> **What you will do**: Each line from the one that includes "The image size is (1600, 727)." to the last line of the data below should be set down exactly; no other lines are wanted.

> **Recorded information**:

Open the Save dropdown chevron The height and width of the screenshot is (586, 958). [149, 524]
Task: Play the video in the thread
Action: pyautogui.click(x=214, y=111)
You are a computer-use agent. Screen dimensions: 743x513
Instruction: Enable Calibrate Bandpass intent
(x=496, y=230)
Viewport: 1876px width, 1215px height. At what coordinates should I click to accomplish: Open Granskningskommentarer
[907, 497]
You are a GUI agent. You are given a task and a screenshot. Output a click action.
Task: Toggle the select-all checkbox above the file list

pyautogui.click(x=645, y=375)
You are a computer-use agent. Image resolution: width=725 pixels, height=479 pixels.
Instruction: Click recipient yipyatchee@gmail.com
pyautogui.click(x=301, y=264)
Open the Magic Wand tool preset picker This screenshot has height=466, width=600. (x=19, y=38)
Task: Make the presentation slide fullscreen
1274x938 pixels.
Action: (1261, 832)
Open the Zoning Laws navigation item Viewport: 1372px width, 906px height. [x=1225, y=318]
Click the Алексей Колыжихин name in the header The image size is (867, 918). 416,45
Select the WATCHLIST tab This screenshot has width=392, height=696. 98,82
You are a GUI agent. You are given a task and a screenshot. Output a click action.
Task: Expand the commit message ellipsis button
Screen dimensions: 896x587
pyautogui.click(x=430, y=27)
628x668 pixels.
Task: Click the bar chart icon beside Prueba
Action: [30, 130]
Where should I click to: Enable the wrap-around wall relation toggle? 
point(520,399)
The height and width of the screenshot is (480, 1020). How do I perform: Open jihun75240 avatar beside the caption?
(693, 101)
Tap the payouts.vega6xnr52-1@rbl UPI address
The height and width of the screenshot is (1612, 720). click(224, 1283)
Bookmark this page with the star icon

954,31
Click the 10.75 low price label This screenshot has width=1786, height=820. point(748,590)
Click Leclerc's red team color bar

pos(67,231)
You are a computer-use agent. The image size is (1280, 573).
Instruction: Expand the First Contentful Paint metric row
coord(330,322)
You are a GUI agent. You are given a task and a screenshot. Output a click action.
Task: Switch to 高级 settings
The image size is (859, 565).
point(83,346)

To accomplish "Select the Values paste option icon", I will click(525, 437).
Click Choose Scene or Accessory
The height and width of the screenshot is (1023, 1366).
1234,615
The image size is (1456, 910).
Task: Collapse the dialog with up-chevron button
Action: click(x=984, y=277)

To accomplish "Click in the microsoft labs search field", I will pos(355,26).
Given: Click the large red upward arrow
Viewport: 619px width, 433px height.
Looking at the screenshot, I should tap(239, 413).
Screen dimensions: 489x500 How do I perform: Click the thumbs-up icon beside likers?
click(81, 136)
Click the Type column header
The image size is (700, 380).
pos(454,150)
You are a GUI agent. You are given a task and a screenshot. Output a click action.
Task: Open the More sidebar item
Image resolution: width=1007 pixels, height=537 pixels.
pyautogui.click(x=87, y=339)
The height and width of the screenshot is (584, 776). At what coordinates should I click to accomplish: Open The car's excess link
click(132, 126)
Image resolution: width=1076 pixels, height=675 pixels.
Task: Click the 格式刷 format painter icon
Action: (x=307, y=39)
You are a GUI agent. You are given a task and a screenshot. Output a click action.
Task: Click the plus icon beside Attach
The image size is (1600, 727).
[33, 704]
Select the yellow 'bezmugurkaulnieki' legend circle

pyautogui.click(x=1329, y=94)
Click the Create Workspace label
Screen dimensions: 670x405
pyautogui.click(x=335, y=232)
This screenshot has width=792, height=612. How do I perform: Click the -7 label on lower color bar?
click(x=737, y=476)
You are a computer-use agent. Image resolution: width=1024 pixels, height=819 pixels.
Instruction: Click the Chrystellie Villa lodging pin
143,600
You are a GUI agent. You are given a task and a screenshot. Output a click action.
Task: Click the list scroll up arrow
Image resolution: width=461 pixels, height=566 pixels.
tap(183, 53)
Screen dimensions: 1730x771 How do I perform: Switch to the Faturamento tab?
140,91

> **Written solution**:
The image size is (1600, 727).
[33, 704]
Select the yellow 'bezmugurkaulnieki' legend circle

pyautogui.click(x=1329, y=94)
Click the Create Workspace label
Screen dimensions: 670x405
pyautogui.click(x=335, y=232)
This screenshot has width=792, height=612. How do I perform: Click the -7 label on lower color bar?
click(x=737, y=476)
You are a computer-use agent. Image resolution: width=1024 pixels, height=819 pixels.
Instruction: Click the Chrystellie Villa lodging pin
143,600
You are a GUI agent. You are given a task and a screenshot. Output a click action.
Task: Click the list scroll up arrow
Image resolution: width=461 pixels, height=566 pixels.
tap(183, 53)
Screen dimensions: 1730x771 How do I perform: Switch to the Faturamento tab?
140,91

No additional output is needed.